(Text provided)
From the Cayuga Heights History Project (circa 2019)
School No. 22/Schoolhouse No. 6
(Also known as the Kline Schoolhouse)
1001 Hanshaw RoadSchool District No. 22
As early as 1823, residents of what would become the Village of Cayuga Heights had formed the Twenty-Second School District. Richard Manning, John Shaw, and Samuel Seaman served on the school board.
Local farm owners Jacob and Mary Cradit sold a small, triangular-shaped lot to the school district in 1823, at what is today 1001 Hanshaw Road. A schoolhouse, known formally as School No. 22 and locally as the Kline Schoolhouse, was built there at the intersection of Hanshaw and Pleasant Grove Roads (formerly known as Kline Road). In an 1866 atlas of Tompkins County, the school is labelled School House No. 6. [See
map of the Town of Ithaca on page 39 of the atlas.]
Like other schoolhouses in the early 1900s, the small Kline Schoolhouse was soon to be replaced. By that time, many of the area’s farms had become part of the new suburb of Cayuga Heights, which was incorporated as a village in 1915. In January 1920, the school district changed its name to the Union Free School District No. 6. Recognizing the need for a larger school for the growing neighborhood, developer Jared T. Newman sold land for a new elementary school to the school district, and what would later become known as Hitchcock Hall opened in 1923 at 110 East Upland Road.

(How to complete this task) Reproduce word for word the passage of the Kline Schoolhouse history from "School No. 22/Schoolhouse" to "the school board.".

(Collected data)
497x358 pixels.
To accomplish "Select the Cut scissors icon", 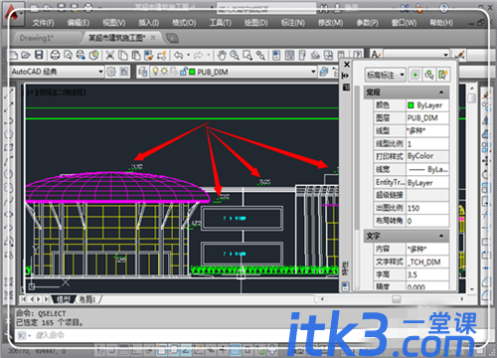I will click(x=109, y=55).
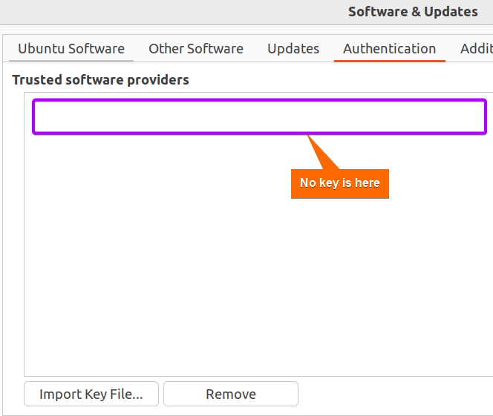493x416 pixels.
Task: Go to the Updates tab
Action: click(293, 49)
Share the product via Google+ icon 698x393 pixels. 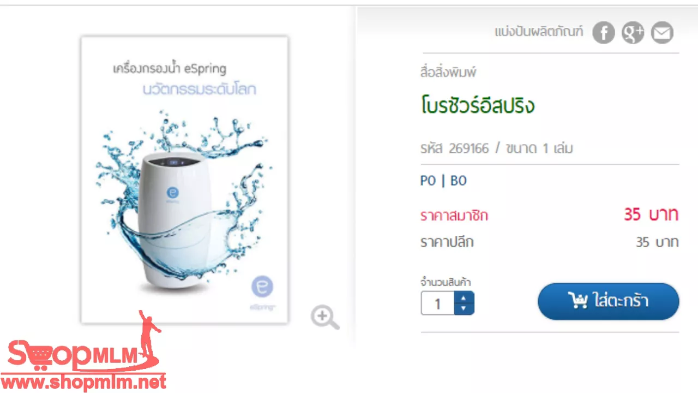pos(633,33)
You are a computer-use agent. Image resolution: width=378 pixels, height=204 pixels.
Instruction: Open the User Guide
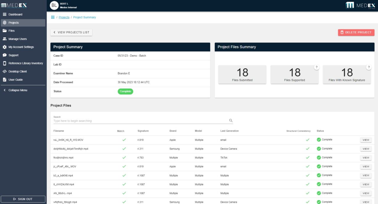(15, 79)
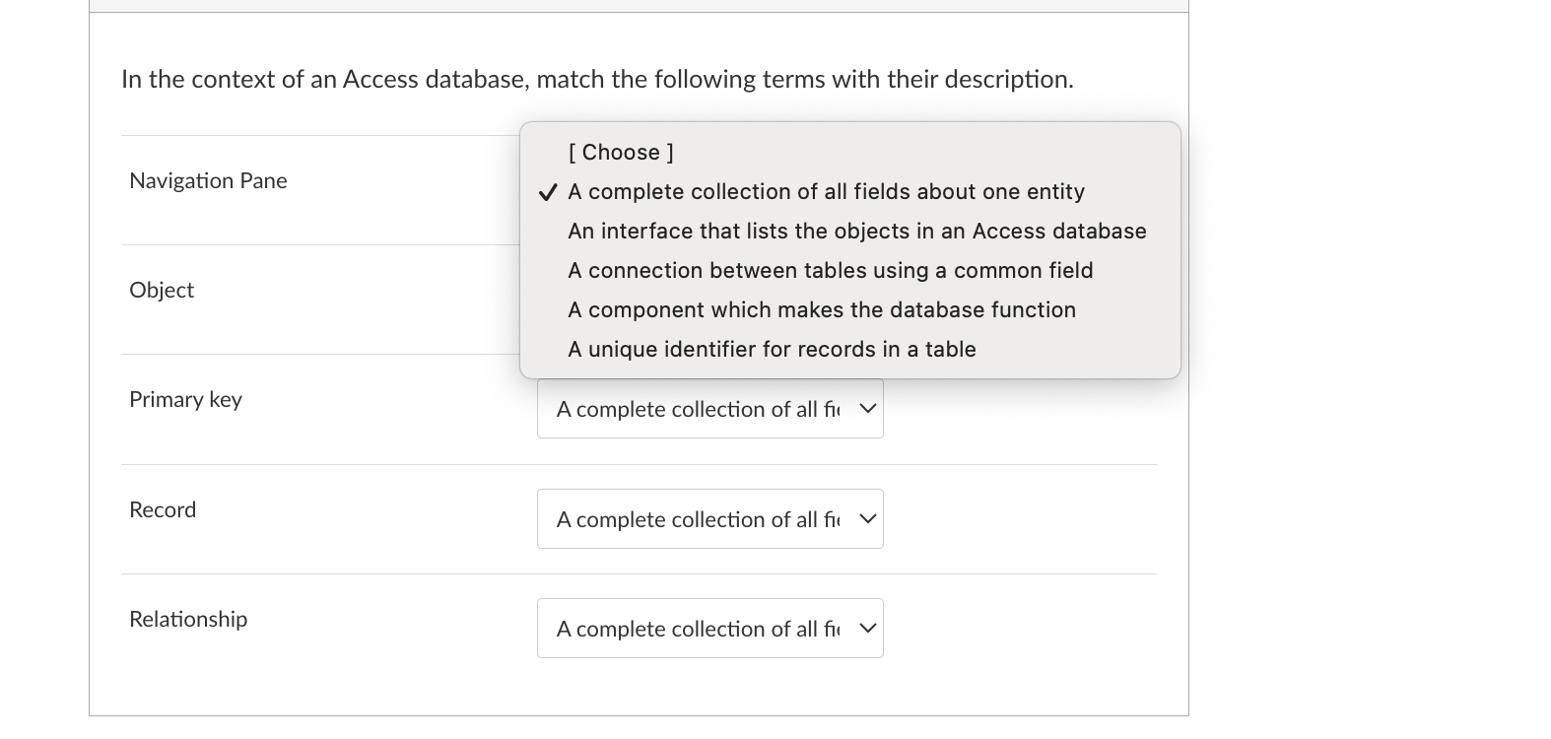Click the Primary key term label
This screenshot has height=739, width=1551.
point(185,399)
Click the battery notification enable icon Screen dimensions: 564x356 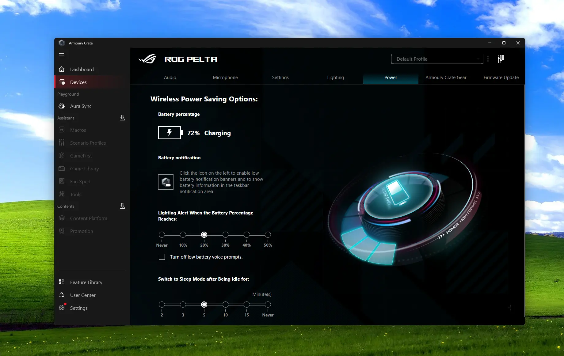(x=166, y=182)
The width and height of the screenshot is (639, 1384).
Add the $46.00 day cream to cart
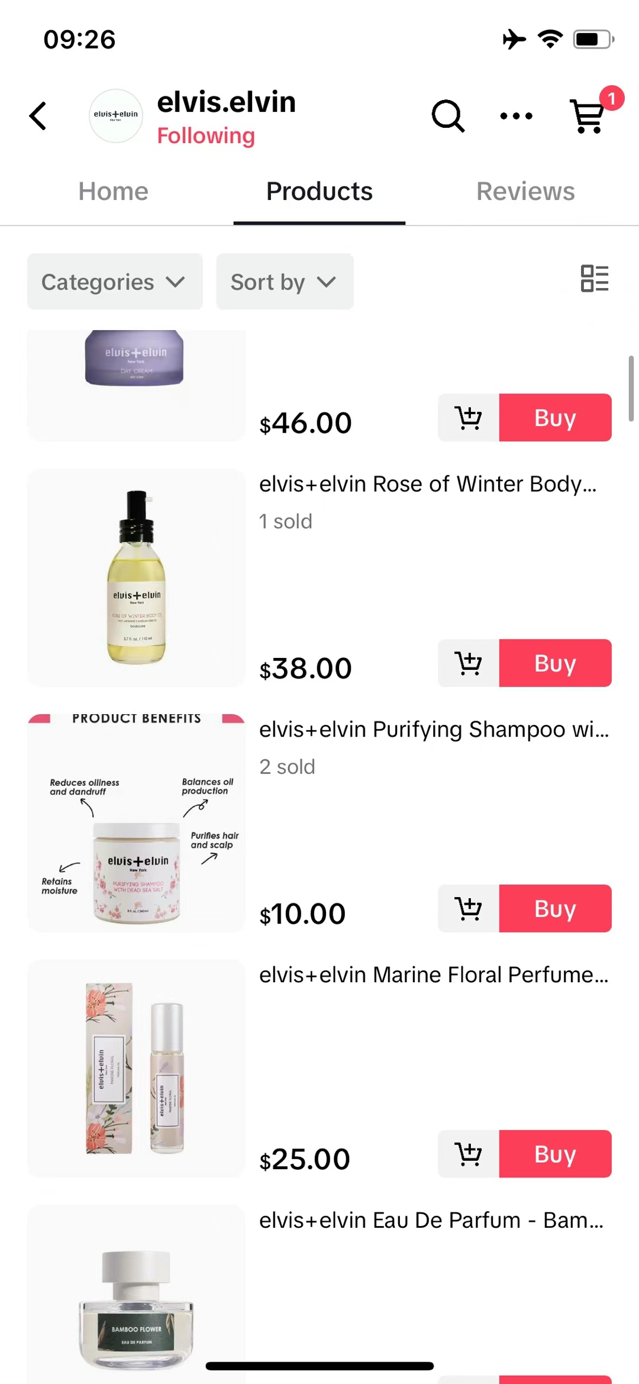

(Exercise response)
School No. 22/Schoolhouse No. 6
(Also known as the Kline Schoolhouse)
1001 Hanshaw RoadSchool District No. 22
As early as 1823, residents of what would become the Village of Cayuga Heights had formed the Twenty-Second School District. Richard Manning, John Shaw, and Samuel Seaman served on the school board.